I rated Lowe well enough to be an AB. Remember we were picking the likes of George Bridge above such players so theres no disputing a lot of bad decisions have been made by those last two coaches. Does a team like the ABs need a finicky winger who you have to adapt and change a lot of your style with to get benefit from? No, not really. But he still would have been a basic improvement on players like even Savea at the tail of his career, Bridge, and could even have converted into the answer of replacing Beauden at the back. Instead we persisted with NMS, Naholo, Havili, Reece, all players we would have cared even less about losing and all because Rieko had Lowe's number 11 jersey nailed down.


He was of course only 23 when he decided to leave, it was back in the beggining of the period they had started retaining players (from 2018 onwards I think, they came out saying theyre going to be more aggressive at some point). So he might, all of them, only just missed out.


The main point that Ed made is that situations like Lowe's, Aki's, JGP's, aren't going to happen in future. That's a bit of a "NZ" only problem, because those players need to reach such a high standard to be chosen by the All Blacks, were as a country like Ireland wants them a lot earlier like that. This is basically the 'ready in 3 years' concept Ireland relied on, versus the '5 years and they've left' concept' were that player is now ready to be chosen by the All Blacks (given a contract to play Super, ala SBW, and hopefully Manu).

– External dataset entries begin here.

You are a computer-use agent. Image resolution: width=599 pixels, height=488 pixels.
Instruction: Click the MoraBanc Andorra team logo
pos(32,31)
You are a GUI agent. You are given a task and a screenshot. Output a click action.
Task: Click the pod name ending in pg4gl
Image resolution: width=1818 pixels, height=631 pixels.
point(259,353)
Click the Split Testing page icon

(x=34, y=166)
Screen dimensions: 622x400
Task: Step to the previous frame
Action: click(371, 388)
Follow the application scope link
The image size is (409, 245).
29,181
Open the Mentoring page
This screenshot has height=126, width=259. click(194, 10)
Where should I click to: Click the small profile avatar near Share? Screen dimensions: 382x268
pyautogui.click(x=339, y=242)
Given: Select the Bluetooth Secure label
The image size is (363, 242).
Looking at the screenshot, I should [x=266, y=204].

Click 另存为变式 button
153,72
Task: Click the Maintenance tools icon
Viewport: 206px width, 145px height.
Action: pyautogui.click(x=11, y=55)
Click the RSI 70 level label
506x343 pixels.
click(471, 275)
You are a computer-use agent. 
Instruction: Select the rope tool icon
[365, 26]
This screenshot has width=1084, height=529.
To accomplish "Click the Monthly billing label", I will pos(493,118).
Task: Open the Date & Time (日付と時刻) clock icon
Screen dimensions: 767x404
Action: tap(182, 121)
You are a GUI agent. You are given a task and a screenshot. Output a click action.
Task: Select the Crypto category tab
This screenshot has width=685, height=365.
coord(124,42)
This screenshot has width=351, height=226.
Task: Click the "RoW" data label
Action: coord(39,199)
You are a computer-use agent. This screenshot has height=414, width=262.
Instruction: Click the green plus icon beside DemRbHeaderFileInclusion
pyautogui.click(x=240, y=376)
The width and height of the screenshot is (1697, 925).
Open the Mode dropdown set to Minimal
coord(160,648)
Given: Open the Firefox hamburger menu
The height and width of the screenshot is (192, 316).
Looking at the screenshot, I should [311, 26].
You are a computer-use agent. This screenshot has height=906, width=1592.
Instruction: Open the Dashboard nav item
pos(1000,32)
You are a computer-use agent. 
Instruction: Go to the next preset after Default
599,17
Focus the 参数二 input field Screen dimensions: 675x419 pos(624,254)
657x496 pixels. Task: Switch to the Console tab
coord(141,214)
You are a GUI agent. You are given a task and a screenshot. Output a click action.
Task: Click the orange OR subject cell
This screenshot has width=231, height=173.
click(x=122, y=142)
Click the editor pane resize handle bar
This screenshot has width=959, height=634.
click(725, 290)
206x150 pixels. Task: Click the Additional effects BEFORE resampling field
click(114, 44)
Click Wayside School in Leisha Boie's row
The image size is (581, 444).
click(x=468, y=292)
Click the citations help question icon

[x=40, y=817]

The 'mercenary' thing that will take longer to expire, and which I was referring to, is the grandparents rule. The new kids coming through now aren't going to have as many gp born overseas, so the amount of players that can leave with a prospect of International rugby offer are going to drop dramatically at some point. All these kiwi fellas playing for a PI, is going to stop sadly.


The new era problem that will replace those old concerns is now French and Japanese clubs (doing the same as NRL teams have done for decades by) picking kids out of school. The problem here is not so much a national identity one, than it is a farm system where 9 in 10 players are left with nothing. A stunted education and no support in a foreign country (well they'll get kicked out of those countries were they don't in Australia).


It's the same sort of situation were NZ would be the big guy, but there weren't many downsides with it. The only one I can think was brought up but a poster on this site, I can't recall who it was, but he seemed to know a lot of kids coming from the Islands weren't really given the capability to fly back home during school xms holidays etc. That is probably something that should be fixed by the union. Otherwise getting someone like Fakatava over here for his last year of school definitely results in NZ being able to pick the cherries off the top but it also allows that player to develop and be able to represent Tonga and under age and possibly even later in his career. Where as a kid being taken from NZ is arguably going to be worse off in every respect other than perhaps money. Not going to develop as a person, not going to develop as a player as much, so I have a lotof sympathy for NZs case that I don't include them in that group but I certainly see where you're coming from and it encourages other countries to think they can do the same while not realising they're making a much worse experience/situation.